▶ _Stated problem 1_:
In the records, rewrite the lines starting at the one that contains "This screenshot has width=670, height=430." and ending with the one that contains "pos(21,275)", putting "diagram" in place of "flowchart" and keeping everything else the same.

Credit: Christian Grupe/KIT

This news release is available in German.

A team of physicists has succeeded in performing an extraordinary experiment: They demonstrated how magnetism that generally manifests itself by a force between two magnetized objects acts within a single molecule. This discovery is of high significance to fundamental research and provides scientists with a new tool to better understand magnetism as an elementary phenomenon of physics. The researchers published their results in the latest issue of Nature Nanotechnology (doi: 10.1038/nnano.2013.133).

The smallest unit of a magnet is the magnetic moment of a single atom or ion. If two of these magnetic moments are coupled, two options result: Either the magnetic moments add up to a stronger moment or they compensate each other and magnetism disappears. From the quantum physics point of view, this is referred to as a triplet or singlet. A team of researchers around Professor Mario Ruben from Karlsruhe Institute of Technology and Professor Heiko B. Weber from the Friedrich-Alexander-Universität Erlangen-Nürnberg now wanted to find out whether the magnetism of a pair of magnetic moments can be measured electrically in a single molecule.

▶ _Stated problem 2_:
Decide whether each statement below agrees with the news release on molecular magnetism. Answer yes or no, and quote the words that decide it. (a) The researchers published their results in Nature Nanotechnology. (b) The smallest unit of a magnet is a single molecule. (c) The news release is available in German.

▶ _Materials provided_:
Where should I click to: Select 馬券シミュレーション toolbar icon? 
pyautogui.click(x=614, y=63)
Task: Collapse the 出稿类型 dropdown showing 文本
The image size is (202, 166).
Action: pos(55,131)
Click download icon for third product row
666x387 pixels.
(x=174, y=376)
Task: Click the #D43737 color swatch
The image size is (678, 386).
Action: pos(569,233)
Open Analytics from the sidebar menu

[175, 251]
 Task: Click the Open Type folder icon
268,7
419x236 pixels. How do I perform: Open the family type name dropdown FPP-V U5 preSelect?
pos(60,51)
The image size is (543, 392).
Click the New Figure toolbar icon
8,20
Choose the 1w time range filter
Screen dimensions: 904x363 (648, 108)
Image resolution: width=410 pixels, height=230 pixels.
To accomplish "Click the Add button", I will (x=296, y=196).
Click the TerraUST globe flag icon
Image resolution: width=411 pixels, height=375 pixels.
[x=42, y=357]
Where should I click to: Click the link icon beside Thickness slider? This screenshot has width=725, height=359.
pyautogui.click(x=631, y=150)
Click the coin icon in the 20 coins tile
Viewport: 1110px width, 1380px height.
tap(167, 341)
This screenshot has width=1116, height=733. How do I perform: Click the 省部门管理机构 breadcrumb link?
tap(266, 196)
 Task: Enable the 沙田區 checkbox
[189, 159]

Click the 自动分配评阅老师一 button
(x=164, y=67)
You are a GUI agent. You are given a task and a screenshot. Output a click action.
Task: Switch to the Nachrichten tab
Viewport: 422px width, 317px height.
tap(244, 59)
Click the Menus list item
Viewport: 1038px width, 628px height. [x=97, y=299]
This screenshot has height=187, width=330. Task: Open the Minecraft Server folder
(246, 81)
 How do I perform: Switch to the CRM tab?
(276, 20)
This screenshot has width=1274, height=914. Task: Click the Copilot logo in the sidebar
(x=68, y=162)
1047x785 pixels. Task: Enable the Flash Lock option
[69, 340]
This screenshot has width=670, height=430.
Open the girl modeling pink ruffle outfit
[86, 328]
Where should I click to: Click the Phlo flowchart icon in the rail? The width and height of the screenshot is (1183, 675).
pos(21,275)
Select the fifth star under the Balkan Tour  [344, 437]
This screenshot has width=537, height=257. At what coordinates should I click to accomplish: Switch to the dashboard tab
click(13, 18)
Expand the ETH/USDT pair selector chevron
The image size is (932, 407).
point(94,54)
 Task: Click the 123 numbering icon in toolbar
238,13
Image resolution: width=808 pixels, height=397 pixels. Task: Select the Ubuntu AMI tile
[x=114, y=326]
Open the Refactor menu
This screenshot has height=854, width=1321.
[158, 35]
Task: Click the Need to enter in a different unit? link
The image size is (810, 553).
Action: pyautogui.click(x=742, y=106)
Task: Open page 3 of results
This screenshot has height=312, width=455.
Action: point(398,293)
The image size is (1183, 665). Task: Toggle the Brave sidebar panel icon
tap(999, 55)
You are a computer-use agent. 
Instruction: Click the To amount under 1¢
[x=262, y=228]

▶ _Correct result 1_:
This screenshot has width=670, height=430.
Open the girl modeling pink ruffle outfit
[86, 328]
Where should I click to: Click the Phlo diagram icon in the rail? The width and height of the screenshot is (1183, 675).
pos(21,275)

▶ _Correct result 2_:
(a) Yes: "The researchers published their results in the latest issue of Nature Nanotechnology"
(b) No: "The smallest unit of a magnet is the magnetic moment of a single atom or ion."
(c) Yes: "This news release is available in German."